LIST OF TASKS>
1 > In the voice perception passage, what were the mean reaction times for PWS participants and for controls?
2 > For each statement below, decide whether it agrees with the voice perception passage. Answer yes or no and quote the words of the passage that settle it.
(a) UPD participants had shorter reaction times than DEL participants.
(b) The threshold of participants with PWS was about 30% higher than that of controls.
(c) For voice identification, participants with PWS had a shorter nondecision time than controls.
3 > Please carry on the voice perception passage, starting after its final sentence.

[PROVIDED TEXT]

As previously observed adopting a simple discrimination approach [11], participants with PWS responded much more slowly to the vocal/nonvocal stimuli. Overall, mean RTs were about 50% longer for PWS participants than for controls (1005 ms vs 660 ms) but the only significant effect was for group (p < 0.001) (Fig. 1b). For both voices and nonvoices, post hoc tests showed that DEL and UPD participant subgroups had longer RTs than controls (p < 0.001). PWS participants’ longer RTs, taken together with their lower hit rates, may reflect a deficit in the perception of voices and nonvoices. Furthermore, for both voices and nonvoices, UPD participants had longer RTs than DEL participants did (p < 0.05). UPD participants also had lower hit rates than DEL participants, so the longer RTs support the notion of a more pronounced deficit for voice and nonvoice perception in UPD participants.

HDDM parameters

The Bayesian estimation of the HDDM (Fig. 2a) indicated that in order to make a decision, participants had to integrate a certain amount of information represented by a threshold, at a specific speed represented by a drift rate. Nondecision time corresponded to the time required to execute the motor control and detect the stimulus (i.e., excluding time involved in decision-making). The total RT can be regarded as a combination of these parameters. We estimated the differences in the HDDM parameters between the groups of PWS participants and controls. For voice identification, participants with PWS had a higher threshold, lower drift rate, and longer nondecision time than controls (Fig. 2b). The threshold of participants with PWS was about 30% higher than that of controls, indicating that they needed to accumulate more information before making a decision about a perceived stimulus. This accumulation also took longer, as expressed by the lower drift rate. However, nondecision time was also longer, indicating slower stimulus perception and response execution in PWS participants. When all these parameters are considered together, it is clear that the greater deficit observed in the voice discrimination task originated from differences with controls on both threshold and drift rate values.

[/PROVIDED TEXT]
[AVAILABLE DATA]

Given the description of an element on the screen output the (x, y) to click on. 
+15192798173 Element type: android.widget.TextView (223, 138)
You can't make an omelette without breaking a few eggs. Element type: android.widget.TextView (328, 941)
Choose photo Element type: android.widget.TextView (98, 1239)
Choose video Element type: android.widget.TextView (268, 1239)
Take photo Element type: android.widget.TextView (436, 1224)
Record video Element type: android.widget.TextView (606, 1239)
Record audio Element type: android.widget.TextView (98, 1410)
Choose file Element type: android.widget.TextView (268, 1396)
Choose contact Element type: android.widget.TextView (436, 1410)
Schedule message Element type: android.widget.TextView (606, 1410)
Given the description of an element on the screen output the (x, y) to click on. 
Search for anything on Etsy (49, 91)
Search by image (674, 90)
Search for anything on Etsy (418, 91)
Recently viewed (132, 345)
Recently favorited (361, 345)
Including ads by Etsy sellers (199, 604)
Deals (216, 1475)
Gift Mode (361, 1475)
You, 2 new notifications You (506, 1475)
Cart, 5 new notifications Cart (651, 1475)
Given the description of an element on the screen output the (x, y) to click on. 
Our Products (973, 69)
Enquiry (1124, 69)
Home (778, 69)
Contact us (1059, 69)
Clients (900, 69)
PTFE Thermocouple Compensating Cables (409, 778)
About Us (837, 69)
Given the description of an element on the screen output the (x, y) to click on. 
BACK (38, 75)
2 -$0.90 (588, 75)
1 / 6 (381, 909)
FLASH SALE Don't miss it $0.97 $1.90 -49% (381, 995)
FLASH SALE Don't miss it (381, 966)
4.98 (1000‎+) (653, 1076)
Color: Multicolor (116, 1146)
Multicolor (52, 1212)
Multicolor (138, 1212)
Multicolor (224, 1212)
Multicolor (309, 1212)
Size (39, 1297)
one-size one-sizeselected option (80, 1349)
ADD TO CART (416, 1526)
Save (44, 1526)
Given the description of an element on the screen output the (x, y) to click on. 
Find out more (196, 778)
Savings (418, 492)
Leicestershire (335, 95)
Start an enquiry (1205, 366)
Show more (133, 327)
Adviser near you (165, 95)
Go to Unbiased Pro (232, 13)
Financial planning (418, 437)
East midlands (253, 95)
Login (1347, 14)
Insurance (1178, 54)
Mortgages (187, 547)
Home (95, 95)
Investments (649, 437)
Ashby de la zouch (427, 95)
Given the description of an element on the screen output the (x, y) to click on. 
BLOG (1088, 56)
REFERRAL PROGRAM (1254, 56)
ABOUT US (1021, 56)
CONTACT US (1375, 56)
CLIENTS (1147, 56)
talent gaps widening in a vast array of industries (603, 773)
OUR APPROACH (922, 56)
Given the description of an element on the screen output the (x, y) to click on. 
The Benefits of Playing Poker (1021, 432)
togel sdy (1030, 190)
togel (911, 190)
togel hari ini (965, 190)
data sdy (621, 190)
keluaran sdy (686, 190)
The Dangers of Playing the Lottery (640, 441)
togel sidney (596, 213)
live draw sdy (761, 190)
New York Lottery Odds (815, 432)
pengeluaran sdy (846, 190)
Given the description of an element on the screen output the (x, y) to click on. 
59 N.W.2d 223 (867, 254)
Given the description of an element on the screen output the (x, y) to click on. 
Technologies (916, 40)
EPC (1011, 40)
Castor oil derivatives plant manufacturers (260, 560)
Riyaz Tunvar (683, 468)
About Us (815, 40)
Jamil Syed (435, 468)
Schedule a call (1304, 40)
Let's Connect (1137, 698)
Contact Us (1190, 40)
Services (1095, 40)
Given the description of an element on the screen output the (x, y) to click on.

[/AVAILABLE DATA]

TASK RESPONSES>
1 > 1005 ms for PWS participants and 660 ms for controls.

2 >
(a) No: "UPD participants had longer RTs than DEL participants did (p < 0.05)"
(b) Yes: "The threshold of participants with PWS was about 30% higher than that of controls"
(c) No: "participants with PWS had a higher threshold, lower drift rate, and longer nondecision time than controls"

3 >
Fig. 2
figure 2

Hierarchical drift diffusion model for voices and nonvoices. This figure provides a scheme of the Bayesian estimation of the drift-diffusion model (a). The drift-diffusion model makes it possible to assess how much information individuals need to make a decision, thus separating decision criteria from non-decision processes. Different parameter of decision making are obtained (see Methods): the threshold (a); the drift rate (v) the non-decision reaction time (t) and the initial bias (z). The differences between the groups of participants concerning these parameters of the model are provided and compared in (b). For both voice and non-voice identification, DEL and UPD participants exhibited a similar pattern of changes in model parameters with respect to the TD participants. They had a higher threshold, a lower drift rate and longer non-decision times than controls. Their bias for voices was lower than in controls. Other conventions as in Fig. 1

A similar pattern of HDDM parameters was found for nonvoices, as PWS participants also had a higher threshold, lower drift rate, and longer nondecision time than controls (Fig. 2). Thus, participants with PWS used similar strategies for both voice and nonvoice perception.

Regarding the distinction between participants with DEL or UPD, no significant differences were found on the HDDM parameters.

In a separate model including voices and nonvoices, we found an initial bias toward voices in all the groups, but this bias was higher in controls than in participants with PWS (Fig. 2b, z values). This means that controls were automatically more predisposed to perceive voices - a bias that was not so strongly present in participants with PWS.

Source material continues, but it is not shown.